Nada abona al lector la difusión de rumores, chismes y grabaciones editadas para “generar” noticias, insisto, eso no es periodismo, ganar la primicia de una nota falsa no le otorga legitimidad a la paparrucha, puede generar un ruido momentáneo, ese río revuelto en que les fascina enfangarse a los partidarios de la realpolitik antes que de la política, y que funciona para amarrar acuerdos en lo oscurito o hacerse pasar por un gran analista.
Insisto en el tema porque nos estamos acostumbrando a la respuesta facilona de “así son las cosas”, que se nos acuse de ingenuos porque “todos lo hacen” o se desestima la ética profesional porque la politiquería hace que el mundo gire de una forma distinta a la del mundo que merecemos.
Mientras la mayoría de la clase política siga cooptando a los reporteros para que a través de las redes sociales difundan sus paparruchas, difícilmente se podrá profesionalizar al periodismo y contar con los medios de comunicación que requerimos. Afortunadamente, creo que este fenómeno puede llegar a su fin gracias a los avances tecnológicos que facilitaron la generación de la infodemia.
La crisis por la digitalización de los medios de comunicación consiguió que las empresas intentaran incrementar su audiencia a través de la multiplicación de los contenidos, y en una primera etapa se hizo a un lado a los profesionales para cambiarlos por redactores a los que se les exigía cantidad antes que calidad. Las redacciones se redujeron y se apostó por unidades compactas en las que unos cuantos navegaran por la red para generar historias. Muchos no sobrevivieron.
Si bien se corre el riesgo de que los algoritmos condicionen el gusto y las necesidades del público, el amplificador que son las redes sociales y la creciente desconfianza de la audiencia hacia los medios está modificando las exigencias del público, cada vez es mayor el interés en las personas, en los contadores de historias, la explosión de los podcast, de los newsletter, de los reportajes a los que sustenta una persona o un colectivo comprometido.

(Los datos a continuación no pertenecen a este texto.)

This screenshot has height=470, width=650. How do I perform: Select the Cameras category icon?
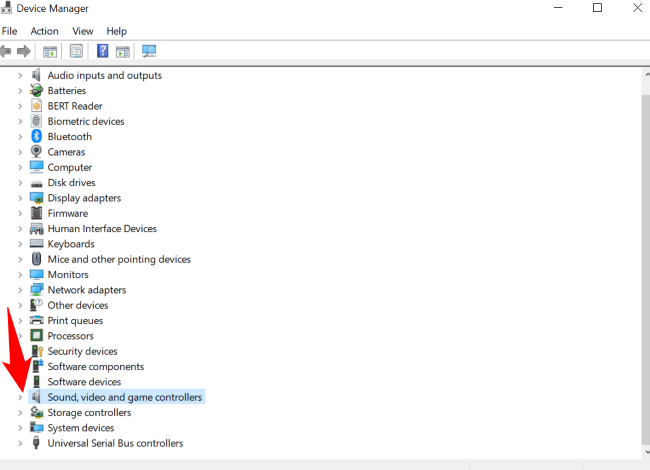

Decía Tomás Eloy Martínez que el patrimonio fundamental del periodista es su nombre, el interés del público por las historias firmadas, las que comprometen su nombre con el contenido, confirma esa tendencia del público por atender las historias de quienes no venden su dignidad por darle gusto a cualquier politiquillo difundiendo material para la guerra sucia.
Sí, en las redes sociales es fácil la difusión de las paparruchas, pero una vez comprobada la mentira, una vez que se descubre que se está sirviendo a un interés distinto al de informar, las audiencias cobran esa cuenta, por el momento hay una batalla entre el infoentretenimiento y la información dura, la que nos sirve, aún seguimos acudiendo a internet en primera instancia para saciar el ocio, eventos como la pandemia de covid-19 está modificando ese uso. La tarea recae tanto en el público como en los informadores. Los que buscan ya distinguen y siguen a quienes les proporcionan un servicio, los informadores, para sobrevivir y destacarse entre el mar de generadores de contenido, tienen la tarea de comprometer su nombre con lo que cuentan. Ahí estamos.
Coda. Un hombre vale su nombre, eso escribió Arthur Miller en The Crucible (Las Brujas de Salem), cuando John Proctor se niega a firmar la confesión con que hundiría a sus amigos, cuando grita desde el fondo de su alma que no lo hará “¡Porque es mi nombre! ¡Porque no puedo tener otro en mi vida! ¡Porque miento y firmo mentiras con mi nombre! ¡Porque no valgo la tierra en los pies de quienes cuelgan ahorcados! ¿Cómo puedo vivir sin mi nombre? ¡Os he dado mi alma; dejadme mi nombre!”; sí, un periodista vale su nombre, es su patrimonio, eso es todo lo que tiene y lo que puede ofrecer a quienes lo escuchan.